Jan. 8th, 2004

apocalypsos: (eowyn)
Dear asshat,

Everybody does not know your fucking address, so stop sounding so damn condescending when you give it to me over the phone. Fuck you, the horse you rode in on, the guy who made the saddle, the chick who fed it apples, and the little girl who braided its goddamn mane. Grrr.

Sincerely,

Me

EDIT: Is it wrong that I think I'm going to rewrite the novel I'm working on backwards just so I can write the fight scenes first? Or maybe it's just that I want to torture some characters before the weekend's over.
apocalypsos: (courtesy of alchemywizardry)
Aaaaaaand I'm back to debating whether or not this novel should be first-person present switching between different characters or third-person past. This is what I get for reading the damn thing and liking it the way it is.

I want someone to read it who's not in my writer's group. (Sorry, Misfits, you guys are waaaaay too thorough when it comes to editing. That's not a bad thing, just ... I just want people who haven't read DMIDS and aren't going to send me back a highly detailed beta to read this first. Then you guys. 'Kay?)

Anybody want to volunteer to peek at a couple of chapters of this story? If you've read "Ghost in the Shell", then you know what it looks like when I write first-person present tense. This one's original and each chapter's from the point of view of a different character, though, so there, you're forewarned. (I'm just worried it'll be confusing, is all. It's not confusing me, but I'm writing the damn thing.)

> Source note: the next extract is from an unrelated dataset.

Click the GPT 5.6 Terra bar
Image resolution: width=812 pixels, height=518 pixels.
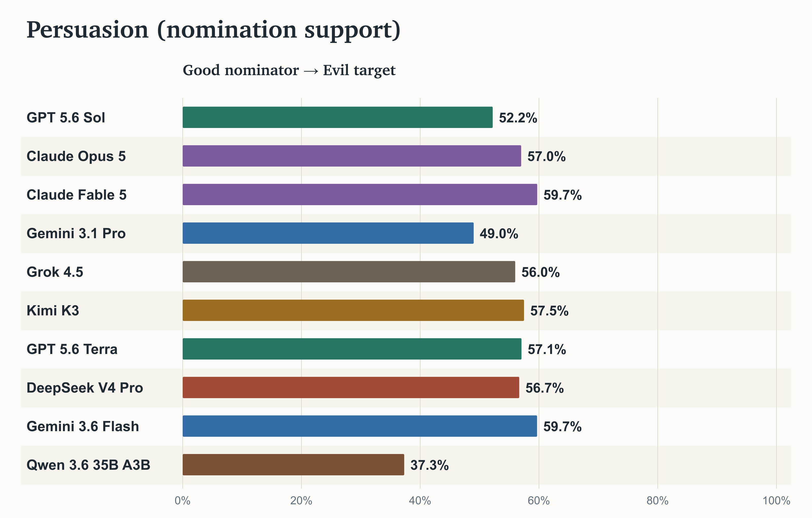pyautogui.click(x=352, y=349)
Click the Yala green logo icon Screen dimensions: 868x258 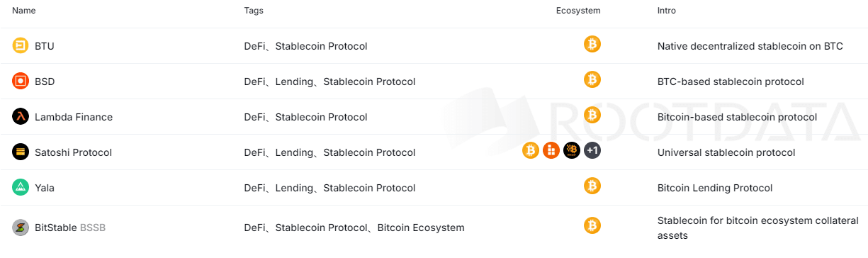coord(21,188)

I don't plan on posting on LJ for obvious reasons but anyone who wants a peek, I'll email it to you.
apocalypsos: (courtesy of purple_smurf)
... for making me realize that after being out of high school for eight years, and despite the fact I'm still a virgin, I'm still using valuable brain cells to remember the underwear preferences of at least seven of the guys I went to high school with.

Sheesh. No wonder I can't do basic math.

EDIT: Just for that, I should have sex with my friends list again. You know, just to answer that eternal boxers/briefs question.

...

Pfff. Like you people even own underwear.
apocalypsos: (Default)
Signs I've read waaaaaaay too much fanfic:

Captain Asshat's got a cold, which he got from Private Asshat, which he got from me about a week ago. When another guy at work said the old Captain was spreading pestilence, he blamed me for being a big plague carrier.

My immediate reaction was to make horns with my fingers next to my head and say, "Moo! I'm a mad cow!"

I have no idea where it comes from, all I remember is Jubilee said it. And I think it was a MSTing.

Again, brain cells I could be using for more important things. Like the cure for cancer, or the words to "It's The End of the World As We Know It."